Collected data:
<<<<

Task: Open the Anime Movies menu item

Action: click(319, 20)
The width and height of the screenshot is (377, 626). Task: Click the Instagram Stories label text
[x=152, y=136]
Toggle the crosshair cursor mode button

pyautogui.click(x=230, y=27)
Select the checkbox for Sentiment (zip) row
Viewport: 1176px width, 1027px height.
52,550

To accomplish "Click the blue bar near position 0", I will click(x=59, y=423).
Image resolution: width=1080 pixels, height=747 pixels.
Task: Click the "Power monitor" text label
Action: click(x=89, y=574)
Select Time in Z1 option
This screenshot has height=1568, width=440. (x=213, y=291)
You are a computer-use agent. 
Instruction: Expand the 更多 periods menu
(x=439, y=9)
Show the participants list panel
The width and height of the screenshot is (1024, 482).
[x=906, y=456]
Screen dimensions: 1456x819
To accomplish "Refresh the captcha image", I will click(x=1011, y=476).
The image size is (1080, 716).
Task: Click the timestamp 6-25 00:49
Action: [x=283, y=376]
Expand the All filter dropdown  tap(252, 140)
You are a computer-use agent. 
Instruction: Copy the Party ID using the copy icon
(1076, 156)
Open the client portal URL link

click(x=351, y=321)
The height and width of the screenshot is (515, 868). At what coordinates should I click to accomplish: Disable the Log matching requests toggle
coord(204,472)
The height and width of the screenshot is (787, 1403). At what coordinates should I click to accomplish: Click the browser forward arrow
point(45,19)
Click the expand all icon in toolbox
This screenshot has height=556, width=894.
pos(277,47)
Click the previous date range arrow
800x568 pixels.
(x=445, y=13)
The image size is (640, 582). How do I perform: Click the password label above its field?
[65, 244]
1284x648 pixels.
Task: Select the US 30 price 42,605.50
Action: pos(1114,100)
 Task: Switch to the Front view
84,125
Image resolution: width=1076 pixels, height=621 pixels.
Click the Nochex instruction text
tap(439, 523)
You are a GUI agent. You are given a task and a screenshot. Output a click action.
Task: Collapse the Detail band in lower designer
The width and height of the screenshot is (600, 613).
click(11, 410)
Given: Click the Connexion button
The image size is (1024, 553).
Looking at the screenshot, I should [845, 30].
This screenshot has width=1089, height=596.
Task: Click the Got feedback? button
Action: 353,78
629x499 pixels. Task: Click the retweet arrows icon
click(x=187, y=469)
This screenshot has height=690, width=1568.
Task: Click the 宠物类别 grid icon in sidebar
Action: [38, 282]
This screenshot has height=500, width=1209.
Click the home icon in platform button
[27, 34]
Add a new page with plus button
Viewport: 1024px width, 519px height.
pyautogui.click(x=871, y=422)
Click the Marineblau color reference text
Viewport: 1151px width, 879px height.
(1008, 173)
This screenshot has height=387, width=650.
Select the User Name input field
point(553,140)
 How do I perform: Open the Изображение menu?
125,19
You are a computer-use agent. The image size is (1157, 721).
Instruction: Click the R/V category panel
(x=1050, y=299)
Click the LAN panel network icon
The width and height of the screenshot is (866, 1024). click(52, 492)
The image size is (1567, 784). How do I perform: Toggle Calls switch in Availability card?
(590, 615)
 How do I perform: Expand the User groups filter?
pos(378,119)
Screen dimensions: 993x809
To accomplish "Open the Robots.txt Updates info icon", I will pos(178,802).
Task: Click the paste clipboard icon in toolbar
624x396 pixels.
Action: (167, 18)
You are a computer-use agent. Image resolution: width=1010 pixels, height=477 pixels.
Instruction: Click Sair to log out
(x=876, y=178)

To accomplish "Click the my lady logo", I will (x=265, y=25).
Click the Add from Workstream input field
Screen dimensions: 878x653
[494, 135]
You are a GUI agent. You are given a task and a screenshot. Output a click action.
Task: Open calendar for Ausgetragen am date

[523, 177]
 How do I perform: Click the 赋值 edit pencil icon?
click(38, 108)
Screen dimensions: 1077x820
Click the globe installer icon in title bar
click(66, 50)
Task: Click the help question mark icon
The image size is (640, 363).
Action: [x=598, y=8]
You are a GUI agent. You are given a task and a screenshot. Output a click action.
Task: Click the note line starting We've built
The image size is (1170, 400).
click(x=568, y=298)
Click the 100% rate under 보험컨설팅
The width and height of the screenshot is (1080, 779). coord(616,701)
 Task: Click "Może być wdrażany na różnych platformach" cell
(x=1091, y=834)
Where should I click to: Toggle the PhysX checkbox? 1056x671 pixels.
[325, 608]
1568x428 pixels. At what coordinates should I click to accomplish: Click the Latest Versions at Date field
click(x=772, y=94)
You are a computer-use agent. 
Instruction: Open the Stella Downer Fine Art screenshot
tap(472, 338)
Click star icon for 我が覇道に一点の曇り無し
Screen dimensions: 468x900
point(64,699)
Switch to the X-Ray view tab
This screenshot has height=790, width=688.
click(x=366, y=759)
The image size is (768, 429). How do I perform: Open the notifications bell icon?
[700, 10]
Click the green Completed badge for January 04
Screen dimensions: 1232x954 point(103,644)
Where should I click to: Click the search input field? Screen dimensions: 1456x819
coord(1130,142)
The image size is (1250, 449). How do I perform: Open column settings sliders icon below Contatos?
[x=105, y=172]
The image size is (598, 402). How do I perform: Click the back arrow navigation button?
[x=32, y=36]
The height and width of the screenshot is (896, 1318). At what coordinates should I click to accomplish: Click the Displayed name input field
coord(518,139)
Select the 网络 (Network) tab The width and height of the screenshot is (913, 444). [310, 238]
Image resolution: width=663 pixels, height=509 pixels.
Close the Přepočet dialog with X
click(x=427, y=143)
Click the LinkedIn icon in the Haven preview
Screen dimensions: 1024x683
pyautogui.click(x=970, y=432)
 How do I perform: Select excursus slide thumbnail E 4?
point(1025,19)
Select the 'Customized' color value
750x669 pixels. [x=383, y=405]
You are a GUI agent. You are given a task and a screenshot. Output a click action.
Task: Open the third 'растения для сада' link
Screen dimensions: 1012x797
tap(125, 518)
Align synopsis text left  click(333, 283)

>>>>

**INSTRUCTIONS FOR THE TASK:** Your task is to copy all of the entries exactly.

**SOLUTION TO THIS PROBLEM:**
Task: Open the Anime Movies menu item

Action: click(319, 20)
The width and height of the screenshot is (377, 626). Task: Click the Instagram Stories label text
[x=152, y=136]
Toggle the crosshair cursor mode button

pyautogui.click(x=230, y=27)
Select the checkbox for Sentiment (zip) row
Viewport: 1176px width, 1027px height.
52,550

To accomplish "Click the blue bar near position 0", I will click(x=59, y=423).
Image resolution: width=1080 pixels, height=747 pixels.
Task: Click the "Power monitor" text label
Action: click(x=89, y=574)
Select Time in Z1 option
This screenshot has height=1568, width=440. (x=213, y=291)
You are a computer-use agent. 
Instruction: Expand the 更多 periods menu
(x=439, y=9)
Show the participants list panel
The width and height of the screenshot is (1024, 482).
[x=906, y=456]
Screen dimensions: 1456x819
To accomplish "Refresh the captcha image", I will click(x=1011, y=476).
The image size is (1080, 716).
Task: Click the timestamp 6-25 00:49
Action: [x=283, y=376]
Expand the All filter dropdown  tap(252, 140)
You are a computer-use agent. 
Instruction: Copy the Party ID using the copy icon
(1076, 156)
Open the client portal URL link

click(x=351, y=321)
The height and width of the screenshot is (515, 868). At what coordinates should I click to accomplish: Disable the Log matching requests toggle
coord(204,472)
The height and width of the screenshot is (787, 1403). At what coordinates should I click to accomplish: Click the browser forward arrow
point(45,19)
Click the expand all icon in toolbox
This screenshot has height=556, width=894.
pos(277,47)
Click the previous date range arrow
800x568 pixels.
(x=445, y=13)
The image size is (640, 582). How do I perform: Click the password label above its field?
[65, 244]
1284x648 pixels.
Task: Select the US 30 price 42,605.50
Action: pos(1114,100)
 Task: Switch to the Front view
84,125
Image resolution: width=1076 pixels, height=621 pixels.
Click the Nochex instruction text
tap(439, 523)
You are a GUI agent. You are given a task and a screenshot. Output a click action.
Task: Collapse the Detail band in lower designer
The width and height of the screenshot is (600, 613).
click(11, 410)
Given: Click the Connexion button
The image size is (1024, 553).
Looking at the screenshot, I should [845, 30].
This screenshot has width=1089, height=596.
Task: Click the Got feedback? button
Action: 353,78
629x499 pixels. Task: Click the retweet arrows icon
click(x=187, y=469)
This screenshot has height=690, width=1568.
Task: Click the 宠物类别 grid icon in sidebar
Action: [38, 282]
This screenshot has height=500, width=1209.
Click the home icon in platform button
[27, 34]
Add a new page with plus button
Viewport: 1024px width, 519px height.
pyautogui.click(x=871, y=422)
Click the Marineblau color reference text
Viewport: 1151px width, 879px height.
(1008, 173)
This screenshot has height=387, width=650.
Select the User Name input field
point(553,140)
 How do I perform: Open the Изображение menu?
125,19
You are a computer-use agent. The image size is (1157, 721).
Instruction: Click the R/V category panel
(x=1050, y=299)
Click the LAN panel network icon
The width and height of the screenshot is (866, 1024). click(52, 492)
The image size is (1567, 784). How do I perform: Toggle Calls switch in Availability card?
(590, 615)
 How do I perform: Expand the User groups filter?
pos(378,119)
Screen dimensions: 993x809
To accomplish "Open the Robots.txt Updates info icon", I will pos(178,802).
Task: Click the paste clipboard icon in toolbar
624x396 pixels.
Action: (167, 18)
You are a computer-use agent. Image resolution: width=1010 pixels, height=477 pixels.
Instruction: Click Sair to log out
(x=876, y=178)

To accomplish "Click the my lady logo", I will (x=265, y=25).
Click the Add from Workstream input field
Screen dimensions: 878x653
[494, 135]
You are a GUI agent. You are given a task and a screenshot. Output a click action.
Task: Open calendar for Ausgetragen am date

[523, 177]
 How do I perform: Click the 赋值 edit pencil icon?
click(38, 108)
Screen dimensions: 1077x820
Click the globe installer icon in title bar
click(66, 50)
Task: Click the help question mark icon
The image size is (640, 363).
Action: [x=598, y=8]
You are a GUI agent. You are given a task and a screenshot. Output a click action.
Task: Click the note line starting We've built
The image size is (1170, 400).
click(x=568, y=298)
Click the 100% rate under 보험컨설팅
The width and height of the screenshot is (1080, 779). coord(616,701)
 Task: Click "Może być wdrażany na różnych platformach" cell
(x=1091, y=834)
Where should I click to: Toggle the PhysX checkbox? 1056x671 pixels.
[325, 608]
1568x428 pixels. At what coordinates should I click to accomplish: Click the Latest Versions at Date field
click(x=772, y=94)
You are a computer-use agent. 
Instruction: Open the Stella Downer Fine Art screenshot
tap(472, 338)
Click star icon for 我が覇道に一点の曇り無し
Screen dimensions: 468x900
point(64,699)
Switch to the X-Ray view tab
This screenshot has height=790, width=688.
click(x=366, y=759)
The image size is (768, 429). How do I perform: Open the notifications bell icon?
[700, 10]
Click the green Completed badge for January 04
Screen dimensions: 1232x954 point(103,644)
Where should I click to: Click the search input field? Screen dimensions: 1456x819
coord(1130,142)
The image size is (1250, 449). How do I perform: Open column settings sliders icon below Contatos?
[x=105, y=172]
The image size is (598, 402). How do I perform: Click the back arrow navigation button?
[x=32, y=36]
The height and width of the screenshot is (896, 1318). At what coordinates should I click to accomplish: Click the Displayed name input field
coord(518,139)
Select the 网络 (Network) tab The width and height of the screenshot is (913, 444). [310, 238]
Image resolution: width=663 pixels, height=509 pixels.
Close the Přepočet dialog with X
click(x=427, y=143)
Click the LinkedIn icon in the Haven preview
Screen dimensions: 1024x683
pyautogui.click(x=970, y=432)
 How do I perform: Select excursus slide thumbnail E 4?
point(1025,19)
Select the 'Customized' color value
750x669 pixels. [x=383, y=405]
You are a GUI agent. You are given a task and a screenshot. Output a click action.
Task: Open the third 'растения для сада' link
Screen dimensions: 1012x797
tap(125, 518)
Align synopsis text left  click(333, 283)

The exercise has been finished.